Task to complete — Rewrite all the records below, substituting "Find the position of" for every occurrence of "Identify the location of" and leaving everything else unchanged.

[Records from a data collection]
□ □ □ □ □ □ □
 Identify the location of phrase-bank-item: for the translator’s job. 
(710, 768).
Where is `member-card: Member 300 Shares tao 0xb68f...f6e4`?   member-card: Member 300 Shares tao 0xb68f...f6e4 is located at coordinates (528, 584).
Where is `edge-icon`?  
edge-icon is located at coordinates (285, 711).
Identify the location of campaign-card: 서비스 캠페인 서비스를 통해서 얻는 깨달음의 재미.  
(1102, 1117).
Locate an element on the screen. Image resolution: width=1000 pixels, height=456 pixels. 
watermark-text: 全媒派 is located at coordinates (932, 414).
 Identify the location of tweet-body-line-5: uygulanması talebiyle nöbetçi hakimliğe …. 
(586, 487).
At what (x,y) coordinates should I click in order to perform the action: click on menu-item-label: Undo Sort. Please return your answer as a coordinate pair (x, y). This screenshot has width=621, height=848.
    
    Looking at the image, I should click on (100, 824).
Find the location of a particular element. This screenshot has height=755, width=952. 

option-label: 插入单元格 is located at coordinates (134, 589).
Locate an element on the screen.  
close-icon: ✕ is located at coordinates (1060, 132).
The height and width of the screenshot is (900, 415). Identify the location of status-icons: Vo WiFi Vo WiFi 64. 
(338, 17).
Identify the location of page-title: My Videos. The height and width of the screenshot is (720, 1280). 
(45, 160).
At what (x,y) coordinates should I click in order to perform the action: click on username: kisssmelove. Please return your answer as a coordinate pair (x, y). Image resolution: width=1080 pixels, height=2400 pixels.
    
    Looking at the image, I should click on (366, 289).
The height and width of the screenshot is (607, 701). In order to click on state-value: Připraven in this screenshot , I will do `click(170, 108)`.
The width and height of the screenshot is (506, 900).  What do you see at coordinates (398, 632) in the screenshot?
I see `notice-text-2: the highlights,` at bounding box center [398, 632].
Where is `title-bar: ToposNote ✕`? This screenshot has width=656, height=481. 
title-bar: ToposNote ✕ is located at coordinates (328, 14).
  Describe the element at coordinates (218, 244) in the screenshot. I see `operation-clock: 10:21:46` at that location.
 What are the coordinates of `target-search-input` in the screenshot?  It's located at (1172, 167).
□ □ □ □ □ □ □
Exercise solution —
 Find the position of phrase-bank-item: for the translator’s job. 
(710, 768).
Where is `member-card: Member 300 Shares tao 0xb68f...f6e4`?   member-card: Member 300 Shares tao 0xb68f...f6e4 is located at coordinates (528, 584).
Where is `edge-icon`?  
edge-icon is located at coordinates (285, 711).
Find the position of campaign-card: 서비스 캠페인 서비스를 통해서 얻는 깨달음의 재미.  
(1102, 1117).
Locate an element on the screen. Image resolution: width=1000 pixels, height=456 pixels. 
watermark-text: 全媒派 is located at coordinates (932, 414).
 Find the position of tweet-body-line-5: uygulanması talebiyle nöbetçi hakimliğe …. 
(586, 487).
At what (x,y) coordinates should I click in order to perform the action: click on menu-item-label: Undo Sort. Please return your answer as a coordinate pair (x, y). This screenshot has width=621, height=848.
    
    Looking at the image, I should click on (100, 824).
Find the location of a particular element. This screenshot has height=755, width=952. 

option-label: 插入单元格 is located at coordinates (134, 589).
Locate an element on the screen.  
close-icon: ✕ is located at coordinates (1060, 132).
The height and width of the screenshot is (900, 415). Find the position of status-icons: Vo WiFi Vo WiFi 64. 
(338, 17).
Find the position of page-title: My Videos. The height and width of the screenshot is (720, 1280). 
(45, 160).
At what (x,y) coordinates should I click in order to perform the action: click on username: kisssmelove. Please return your answer as a coordinate pair (x, y). Image resolution: width=1080 pixels, height=2400 pixels.
    
    Looking at the image, I should click on (366, 289).
The height and width of the screenshot is (607, 701). In order to click on state-value: Připraven in this screenshot , I will do `click(170, 108)`.
The width and height of the screenshot is (506, 900).  What do you see at coordinates (398, 632) in the screenshot?
I see `notice-text-2: the highlights,` at bounding box center [398, 632].
Where is `title-bar: ToposNote ✕`? This screenshot has width=656, height=481. 
title-bar: ToposNote ✕ is located at coordinates (328, 14).
  Describe the element at coordinates (218, 244) in the screenshot. I see `operation-clock: 10:21:46` at that location.
 What are the coordinates of `target-search-input` in the screenshot?  It's located at (1172, 167).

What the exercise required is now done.